__本文__.
一度目の結婚生活のときに、当時の連れ合いとの
間に一男一女を授かった。
離婚をしてからずっと音信不通だったのに、
養育費をすべて払い終わってしばらくしたら、
会いに来てくれたのだった。
それからごくごくたまに顔を合わせては、
酌み交わすようになっている。
先日息子から久しぶりに電話がかかってきた。
じつは彼女が出来たという。紹介したいから、
明日会ってもらいたいというのだった。
会うのは、昨年の春に息子の行きつけの
中華料理屋で酌み交わして以来だった。あのときは
もう女はいいです。疲れましたなどと年寄りみたいな
ことを言っていて、欲がないのおと、あきれたものだった。
若いのだから、恋愛にまだまだ身を費やして頂きたい。
翌朝、連れてきた彼女にお会いしたら、
透き通るように肌の白い、二重の目元が涼やかな、
剛力彩芽似のとてもきれいな子だった。
まじですか・・・おまけに二十一歳といい、愚息より
十四歳も若いではないか・・・
忘年会もかねて宴をやろうと相成って、
日を置いて件の中華料理屋で待ち合わせをした。

(コレクションに保存された項目)
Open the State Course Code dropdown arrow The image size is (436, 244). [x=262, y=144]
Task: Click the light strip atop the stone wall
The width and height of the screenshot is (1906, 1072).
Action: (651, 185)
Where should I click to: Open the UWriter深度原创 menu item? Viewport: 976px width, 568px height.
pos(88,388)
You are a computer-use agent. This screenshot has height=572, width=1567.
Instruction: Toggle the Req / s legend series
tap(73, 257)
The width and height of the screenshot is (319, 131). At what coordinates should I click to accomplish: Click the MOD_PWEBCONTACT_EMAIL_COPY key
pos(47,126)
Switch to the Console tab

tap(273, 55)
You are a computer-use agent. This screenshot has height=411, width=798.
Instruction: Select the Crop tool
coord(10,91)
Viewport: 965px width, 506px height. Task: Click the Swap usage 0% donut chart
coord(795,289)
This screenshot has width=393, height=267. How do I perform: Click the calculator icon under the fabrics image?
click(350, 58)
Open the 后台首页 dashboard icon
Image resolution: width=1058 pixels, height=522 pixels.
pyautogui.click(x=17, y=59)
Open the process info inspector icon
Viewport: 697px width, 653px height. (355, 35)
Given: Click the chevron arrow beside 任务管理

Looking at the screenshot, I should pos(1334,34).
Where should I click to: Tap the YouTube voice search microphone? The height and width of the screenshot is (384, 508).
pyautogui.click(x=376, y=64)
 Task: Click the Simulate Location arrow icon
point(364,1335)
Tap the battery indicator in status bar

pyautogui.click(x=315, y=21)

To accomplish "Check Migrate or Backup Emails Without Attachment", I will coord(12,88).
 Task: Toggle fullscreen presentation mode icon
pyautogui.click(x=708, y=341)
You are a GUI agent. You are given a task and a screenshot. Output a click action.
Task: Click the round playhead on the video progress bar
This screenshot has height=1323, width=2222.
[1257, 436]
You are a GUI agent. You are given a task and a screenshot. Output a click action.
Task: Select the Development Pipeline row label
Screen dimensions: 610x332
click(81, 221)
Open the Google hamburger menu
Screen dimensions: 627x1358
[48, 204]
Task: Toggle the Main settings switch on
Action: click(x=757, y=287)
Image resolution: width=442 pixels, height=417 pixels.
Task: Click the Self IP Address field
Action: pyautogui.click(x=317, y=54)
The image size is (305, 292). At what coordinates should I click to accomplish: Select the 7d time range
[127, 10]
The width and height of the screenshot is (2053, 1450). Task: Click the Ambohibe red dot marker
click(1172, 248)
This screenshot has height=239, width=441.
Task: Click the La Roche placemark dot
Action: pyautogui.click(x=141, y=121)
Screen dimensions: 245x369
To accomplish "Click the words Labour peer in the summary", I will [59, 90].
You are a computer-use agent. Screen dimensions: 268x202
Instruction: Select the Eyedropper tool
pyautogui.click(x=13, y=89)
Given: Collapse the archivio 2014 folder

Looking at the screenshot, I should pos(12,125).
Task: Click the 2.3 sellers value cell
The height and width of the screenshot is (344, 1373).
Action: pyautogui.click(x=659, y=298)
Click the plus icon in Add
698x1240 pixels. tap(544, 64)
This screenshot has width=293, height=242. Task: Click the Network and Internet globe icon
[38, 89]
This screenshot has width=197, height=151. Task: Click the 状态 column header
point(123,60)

__指示 A__.
本文によると、息子が連れてきた彼女は何歳でしたか。
__指示 B__.
本文の「それからごくごくたまに顔を合わせては、」から始まり「剛力彩芽似のとてもきれいな子だった。」で終わる部分を、一字も変えずに書き写してください。

__回答全文 A__.
二十一歳です。

__回答全文 B__.
それからごくごくたまに顔を合わせては、
酌み交わすようになっている。
先日息子から久しぶりに電話がかかってきた。
じつは彼女が出来たという。紹介したいから、
明日会ってもらいたいというのだった。
会うのは、昨年の春に息子の行きつけの
中華料理屋で酌み交わして以来だった。あのときは
もう女はいいです。疲れましたなどと年寄りみたいな
ことを言っていて、欲がないのおと、あきれたものだった。
若いのだから、恋愛にまだまだ身を費やして頂きたい。
翌朝、連れてきた彼女にお会いしたら、
透き通るように肌の白い、二重の目元が涼やかな、
剛力彩芽似のとてもきれいな子だった。